B.) Given [A.], is there an impulse by the player/user to "rewrite" the virtual world in order to assist in understanding that world?
Jeff's post on Coding Horror is about the complicated relationship between a programmer and software. He notes (building from Peter Hallam's observation) that paradoxically the lion-share of time spent by a software developer is not writing software but is spent in understand existing code of one sort or another. He goes on to suggest that in many cases that learning/understanding process is best facilitated by rewriting existing software, citing Richard Feynman 's dictum "what I cannot create, I do not understand." While this claim might be seen as unworkable if taken as gospel - in fact the discussion there segues a Joel Spolsky essay as counter argument - there are many cases this makes sense in software.
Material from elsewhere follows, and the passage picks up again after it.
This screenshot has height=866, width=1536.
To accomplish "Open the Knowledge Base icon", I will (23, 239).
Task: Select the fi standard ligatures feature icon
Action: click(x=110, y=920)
As for virtual worlds, I wonder if the style of exploring (and pushing) the boundaries of a world often attributed to users/gamers can be percieved in terms of their exploration to recode the world/game experience to better suit their understanding. To the extent then that players strive to push the envelope (metagaming, customized UIs, etc.) are they engaged in learning?
In Guess My Game I asked
Would (Martians)... be better off directly observing the game - sourced by its code. Or would they be better off reverse-engineering it from the behavior observed of human players?
Today's thought inverts this perspective. Does the behavior observed of human players in a virtual world faciliates the user's understanding of that world?
I don't think so. I think minmaxing is just a person trying to do the best they possibly can at "the game" of the world.
Of course this probably doesn't apply to a first-time gamer. They would be more likely to experiment, IMHO, to see what works best. And of course an Explorer type is going to do that anyway.
Posted by: Jim Self | Sep 26, 2006 at 21:10
Jim>
I don't think so. I think minmaxing is just a person trying to do the best they possibly can at "the game" of the world.
To play with this. I don't think this is inconsistent with a "what-ifing" process to learn to better an understanding of the UI mediated world one is engaged in.
For example, in in current Red Orchestra experiment I find myself constantly reworking the keyboard around new tactics and ideas I might develop to improve my game. Then I might go and practice on bots as part of an evaluation process. Sure, the goal is to develop an edge (or rather in my case, just to get to parity :). But it is done through a process of exploration based on hypothesis testing.